The Arctic Ocean sea ice area was smaller last month than any other April since NASA starting taking satellite images nearly 30 years ago, climate scientists said. The National Snow and Ice Data Center uses the daily satellite data to continually measure the vast floating pack ice, and is releasing the April findings today.
"It's safe to say that this April will be a new record low. Up until now, last year had been the lowest,'' said Walt Meier, a research scientist at the University of Colorado's snow and ice center. What happens in the Arctic affects the rest of the planet because the sea ice provides a cooling effect as it reflects sunlight back into space.
Between 1979 and 2006, the summertime icepack shrank 9 percent each decade, according to the satellite data. It is at its smallest each year in September, which is the end of summer in the Arctic. The ice is largest in March. Although it is also getting smaller each year during winter, those changes aren't happening nearly as quickly as they are during the summer.

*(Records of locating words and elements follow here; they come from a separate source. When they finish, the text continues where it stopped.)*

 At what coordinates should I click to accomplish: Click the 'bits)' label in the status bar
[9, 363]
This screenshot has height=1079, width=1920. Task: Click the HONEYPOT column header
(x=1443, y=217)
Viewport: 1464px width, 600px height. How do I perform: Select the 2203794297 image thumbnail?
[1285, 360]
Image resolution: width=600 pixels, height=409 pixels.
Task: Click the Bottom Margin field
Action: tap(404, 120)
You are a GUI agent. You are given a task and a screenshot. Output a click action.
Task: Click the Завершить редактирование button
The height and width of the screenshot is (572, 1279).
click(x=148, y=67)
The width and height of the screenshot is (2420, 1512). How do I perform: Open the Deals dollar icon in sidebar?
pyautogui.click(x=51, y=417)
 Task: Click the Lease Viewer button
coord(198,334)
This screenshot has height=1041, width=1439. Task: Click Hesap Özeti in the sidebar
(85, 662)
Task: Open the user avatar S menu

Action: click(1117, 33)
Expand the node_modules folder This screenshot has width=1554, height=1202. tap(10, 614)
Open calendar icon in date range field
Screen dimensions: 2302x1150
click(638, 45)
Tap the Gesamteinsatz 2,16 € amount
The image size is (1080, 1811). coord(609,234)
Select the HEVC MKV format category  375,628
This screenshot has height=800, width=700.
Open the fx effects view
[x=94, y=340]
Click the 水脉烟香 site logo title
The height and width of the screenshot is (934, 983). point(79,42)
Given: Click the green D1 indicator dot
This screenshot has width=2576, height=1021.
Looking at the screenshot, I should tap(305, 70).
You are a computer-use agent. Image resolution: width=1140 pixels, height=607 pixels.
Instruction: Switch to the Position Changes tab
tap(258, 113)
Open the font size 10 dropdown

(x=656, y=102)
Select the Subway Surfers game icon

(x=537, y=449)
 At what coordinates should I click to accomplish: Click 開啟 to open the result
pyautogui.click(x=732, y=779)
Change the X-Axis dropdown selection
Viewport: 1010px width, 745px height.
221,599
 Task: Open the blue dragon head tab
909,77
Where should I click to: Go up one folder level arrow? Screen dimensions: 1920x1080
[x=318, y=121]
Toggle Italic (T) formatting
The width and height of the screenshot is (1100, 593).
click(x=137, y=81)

Sea ice could disappear during the summertime between 2050 and 2100, leaving the polar bear, walrus, ring seals and other Arctic creatures without habitat, according to estimates of the U.N. Intergovernmental Panel on Climate Change. But in a new study published Tuesday, scientists at the National Snow and Ice Data Center and the National Center for Atmospheric Research conclude that the shrinking summertime Arctic pack ice is about 30 years ahead of the climate model projections.